▶ [EXERCISE DIRECTIONS] Copy every line below exactly as it appears, with no changes.

▶ [DATA PROVIDED]
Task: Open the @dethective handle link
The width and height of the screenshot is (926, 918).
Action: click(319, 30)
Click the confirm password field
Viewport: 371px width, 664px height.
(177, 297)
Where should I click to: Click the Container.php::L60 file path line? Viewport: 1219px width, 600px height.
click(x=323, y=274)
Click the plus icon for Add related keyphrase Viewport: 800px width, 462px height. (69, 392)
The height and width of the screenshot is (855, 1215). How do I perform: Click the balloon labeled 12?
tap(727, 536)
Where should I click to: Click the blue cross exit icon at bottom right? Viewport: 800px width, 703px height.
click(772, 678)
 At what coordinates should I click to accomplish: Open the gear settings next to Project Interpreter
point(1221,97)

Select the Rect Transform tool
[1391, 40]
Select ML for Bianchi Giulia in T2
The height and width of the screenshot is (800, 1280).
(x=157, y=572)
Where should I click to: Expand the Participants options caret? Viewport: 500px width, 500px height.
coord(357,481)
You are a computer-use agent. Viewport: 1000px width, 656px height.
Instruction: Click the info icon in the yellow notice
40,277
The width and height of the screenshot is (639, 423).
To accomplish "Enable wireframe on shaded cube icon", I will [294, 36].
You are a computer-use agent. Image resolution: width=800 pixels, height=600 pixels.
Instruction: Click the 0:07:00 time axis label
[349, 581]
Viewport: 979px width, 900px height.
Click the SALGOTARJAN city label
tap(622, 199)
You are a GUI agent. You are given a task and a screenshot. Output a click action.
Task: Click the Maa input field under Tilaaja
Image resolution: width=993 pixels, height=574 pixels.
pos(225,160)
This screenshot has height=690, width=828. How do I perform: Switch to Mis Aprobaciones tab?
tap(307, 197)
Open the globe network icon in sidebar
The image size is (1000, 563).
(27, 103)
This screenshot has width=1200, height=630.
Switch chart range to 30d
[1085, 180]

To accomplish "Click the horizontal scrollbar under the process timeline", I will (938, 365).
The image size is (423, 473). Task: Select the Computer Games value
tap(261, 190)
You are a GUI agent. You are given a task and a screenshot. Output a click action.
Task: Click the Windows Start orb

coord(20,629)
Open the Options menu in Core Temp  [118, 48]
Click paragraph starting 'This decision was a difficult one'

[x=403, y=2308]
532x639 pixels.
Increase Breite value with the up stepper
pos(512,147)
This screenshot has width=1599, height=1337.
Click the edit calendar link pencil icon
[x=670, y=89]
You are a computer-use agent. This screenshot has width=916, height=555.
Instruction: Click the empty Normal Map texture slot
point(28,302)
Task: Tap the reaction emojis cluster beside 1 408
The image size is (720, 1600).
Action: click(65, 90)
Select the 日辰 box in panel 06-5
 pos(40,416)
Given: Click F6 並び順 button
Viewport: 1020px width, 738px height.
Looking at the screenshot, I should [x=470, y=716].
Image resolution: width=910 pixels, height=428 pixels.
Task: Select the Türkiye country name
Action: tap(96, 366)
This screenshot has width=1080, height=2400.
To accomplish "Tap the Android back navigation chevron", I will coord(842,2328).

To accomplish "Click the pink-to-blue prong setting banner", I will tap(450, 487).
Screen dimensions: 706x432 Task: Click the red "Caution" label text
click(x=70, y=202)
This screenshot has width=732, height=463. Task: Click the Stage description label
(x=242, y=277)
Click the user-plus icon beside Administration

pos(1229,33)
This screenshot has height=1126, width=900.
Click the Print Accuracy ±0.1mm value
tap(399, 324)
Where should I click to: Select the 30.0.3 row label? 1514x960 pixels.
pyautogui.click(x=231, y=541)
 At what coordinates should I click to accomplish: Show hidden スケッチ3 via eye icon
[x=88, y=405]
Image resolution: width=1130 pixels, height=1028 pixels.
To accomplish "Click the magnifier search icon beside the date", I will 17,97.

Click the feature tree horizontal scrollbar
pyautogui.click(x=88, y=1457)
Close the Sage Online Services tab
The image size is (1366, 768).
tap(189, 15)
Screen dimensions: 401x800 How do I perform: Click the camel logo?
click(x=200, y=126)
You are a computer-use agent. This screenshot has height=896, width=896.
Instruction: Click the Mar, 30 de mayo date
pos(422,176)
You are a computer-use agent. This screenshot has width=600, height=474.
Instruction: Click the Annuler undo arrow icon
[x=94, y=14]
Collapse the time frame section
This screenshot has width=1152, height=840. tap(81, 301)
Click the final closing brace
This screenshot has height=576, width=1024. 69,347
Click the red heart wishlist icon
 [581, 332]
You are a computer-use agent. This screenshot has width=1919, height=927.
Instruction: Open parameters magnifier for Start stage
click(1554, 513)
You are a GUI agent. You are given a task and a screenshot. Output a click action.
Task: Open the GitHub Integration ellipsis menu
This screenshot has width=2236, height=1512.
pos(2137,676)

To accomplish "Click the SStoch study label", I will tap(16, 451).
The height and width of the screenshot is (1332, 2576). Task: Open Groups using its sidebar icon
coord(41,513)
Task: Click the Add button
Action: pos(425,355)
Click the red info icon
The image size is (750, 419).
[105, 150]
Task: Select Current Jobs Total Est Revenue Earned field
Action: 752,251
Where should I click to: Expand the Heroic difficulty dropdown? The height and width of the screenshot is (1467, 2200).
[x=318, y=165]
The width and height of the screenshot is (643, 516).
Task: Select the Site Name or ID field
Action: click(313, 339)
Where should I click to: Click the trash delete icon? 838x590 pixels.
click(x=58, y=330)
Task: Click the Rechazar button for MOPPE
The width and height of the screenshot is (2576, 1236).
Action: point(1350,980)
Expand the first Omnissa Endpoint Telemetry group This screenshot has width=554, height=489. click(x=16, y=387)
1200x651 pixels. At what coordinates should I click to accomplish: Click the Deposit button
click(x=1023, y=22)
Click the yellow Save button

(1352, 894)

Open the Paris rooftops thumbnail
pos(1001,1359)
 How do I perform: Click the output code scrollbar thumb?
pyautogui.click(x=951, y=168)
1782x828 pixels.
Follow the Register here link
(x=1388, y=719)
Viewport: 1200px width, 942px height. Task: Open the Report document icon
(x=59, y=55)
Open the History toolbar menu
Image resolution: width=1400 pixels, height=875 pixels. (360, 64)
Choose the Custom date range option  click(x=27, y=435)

▶ [SOLUTION TO THIS PROBLEM]
Task: Open the @dethective handle link
The width and height of the screenshot is (926, 918).
Action: click(319, 30)
Click the confirm password field
Viewport: 371px width, 664px height.
(177, 297)
Where should I click to: Click the Container.php::L60 file path line? Viewport: 1219px width, 600px height.
click(x=323, y=274)
Click the plus icon for Add related keyphrase Viewport: 800px width, 462px height. (69, 392)
The height and width of the screenshot is (855, 1215). How do I perform: Click the balloon labeled 12?
tap(727, 536)
Where should I click to: Click the blue cross exit icon at bottom right? Viewport: 800px width, 703px height.
click(772, 678)
 At what coordinates should I click to accomplish: Open the gear settings next to Project Interpreter
point(1221,97)

Select the Rect Transform tool
[1391, 40]
Select ML for Bianchi Giulia in T2
The height and width of the screenshot is (800, 1280).
(x=157, y=572)
Where should I click to: Expand the Participants options caret? Viewport: 500px width, 500px height.
coord(357,481)
You are a computer-use agent. Viewport: 1000px width, 656px height.
Instruction: Click the info icon in the yellow notice
40,277
The width and height of the screenshot is (639, 423).
To accomplish "Enable wireframe on shaded cube icon", I will [294, 36].
You are a computer-use agent. Image resolution: width=800 pixels, height=600 pixels.
Instruction: Click the 0:07:00 time axis label
[349, 581]
Viewport: 979px width, 900px height.
Click the SALGOTARJAN city label
tap(622, 199)
You are a GUI agent. You are given a task and a screenshot. Output a click action.
Task: Click the Maa input field under Tilaaja
Image resolution: width=993 pixels, height=574 pixels.
pos(225,160)
This screenshot has height=690, width=828. How do I perform: Switch to Mis Aprobaciones tab?
tap(307, 197)
Open the globe network icon in sidebar
The image size is (1000, 563).
(27, 103)
This screenshot has width=1200, height=630.
Switch chart range to 30d
[1085, 180]

To accomplish "Click the horizontal scrollbar under the process timeline", I will (938, 365).
The image size is (423, 473). Task: Select the Computer Games value
tap(261, 190)
You are a GUI agent. You are given a task and a screenshot. Output a click action.
Task: Click the Windows Start orb

coord(20,629)
Open the Options menu in Core Temp  [118, 48]
Click paragraph starting 'This decision was a difficult one'

[x=403, y=2308]
532x639 pixels.
Increase Breite value with the up stepper
pos(512,147)
This screenshot has width=1599, height=1337.
Click the edit calendar link pencil icon
[x=670, y=89]
You are a computer-use agent. This screenshot has width=916, height=555.
Instruction: Click the empty Normal Map texture slot
point(28,302)
Task: Tap the reaction emojis cluster beside 1 408
The image size is (720, 1600).
Action: click(65, 90)
Select the 日辰 box in panel 06-5
 pos(40,416)
Given: Click F6 並び順 button
Viewport: 1020px width, 738px height.
Looking at the screenshot, I should [x=470, y=716].
Image resolution: width=910 pixels, height=428 pixels.
Task: Select the Türkiye country name
Action: tap(96, 366)
This screenshot has width=1080, height=2400.
To accomplish "Tap the Android back navigation chevron", I will coord(842,2328).

To accomplish "Click the pink-to-blue prong setting banner", I will tap(450, 487).
Screen dimensions: 706x432 Task: Click the red "Caution" label text
click(x=70, y=202)
This screenshot has width=732, height=463. Task: Click the Stage description label
(x=242, y=277)
Click the user-plus icon beside Administration

pos(1229,33)
This screenshot has height=1126, width=900.
Click the Print Accuracy ±0.1mm value
tap(399, 324)
Where should I click to: Select the 30.0.3 row label? 1514x960 pixels.
pyautogui.click(x=231, y=541)
 At what coordinates should I click to accomplish: Show hidden スケッチ3 via eye icon
[x=88, y=405]
Image resolution: width=1130 pixels, height=1028 pixels.
To accomplish "Click the magnifier search icon beside the date", I will 17,97.

Click the feature tree horizontal scrollbar
pyautogui.click(x=88, y=1457)
Close the Sage Online Services tab
The image size is (1366, 768).
tap(189, 15)
Screen dimensions: 401x800 How do I perform: Click the camel logo?
click(x=200, y=126)
You are a computer-use agent. This screenshot has height=896, width=896.
Instruction: Click the Mar, 30 de mayo date
pos(422,176)
You are a computer-use agent. This screenshot has width=600, height=474.
Instruction: Click the Annuler undo arrow icon
[x=94, y=14]
Collapse the time frame section
This screenshot has width=1152, height=840. tap(81, 301)
Click the final closing brace
This screenshot has height=576, width=1024. 69,347
Click the red heart wishlist icon
 [581, 332]
You are a computer-use agent. This screenshot has width=1919, height=927.
Instruction: Open parameters magnifier for Start stage
click(1554, 513)
You are a GUI agent. You are given a task and a screenshot. Output a click action.
Task: Open the GitHub Integration ellipsis menu
This screenshot has width=2236, height=1512.
pos(2137,676)

To accomplish "Click the SStoch study label", I will tap(16, 451).
The height and width of the screenshot is (1332, 2576). Task: Open Groups using its sidebar icon
coord(41,513)
Task: Click the Add button
Action: pos(425,355)
Click the red info icon
The image size is (750, 419).
[105, 150]
Task: Select Current Jobs Total Est Revenue Earned field
Action: 752,251
Where should I click to: Expand the Heroic difficulty dropdown? The height and width of the screenshot is (1467, 2200).
[x=318, y=165]
The width and height of the screenshot is (643, 516).
Task: Select the Site Name or ID field
Action: click(313, 339)
Where should I click to: Click the trash delete icon? 838x590 pixels.
click(x=58, y=330)
Task: Click the Rechazar button for MOPPE
The width and height of the screenshot is (2576, 1236).
Action: point(1350,980)
Expand the first Omnissa Endpoint Telemetry group This screenshot has width=554, height=489. click(x=16, y=387)
1200x651 pixels. At what coordinates should I click to accomplish: Click the Deposit button
click(x=1023, y=22)
Click the yellow Save button

(1352, 894)

Open the Paris rooftops thumbnail
pos(1001,1359)
 How do I perform: Click the output code scrollbar thumb?
pyautogui.click(x=951, y=168)
1782x828 pixels.
Follow the Register here link
(x=1388, y=719)
Viewport: 1200px width, 942px height. Task: Open the Report document icon
(x=59, y=55)
Open the History toolbar menu
Image resolution: width=1400 pixels, height=875 pixels. (360, 64)
Choose the Custom date range option  click(x=27, y=435)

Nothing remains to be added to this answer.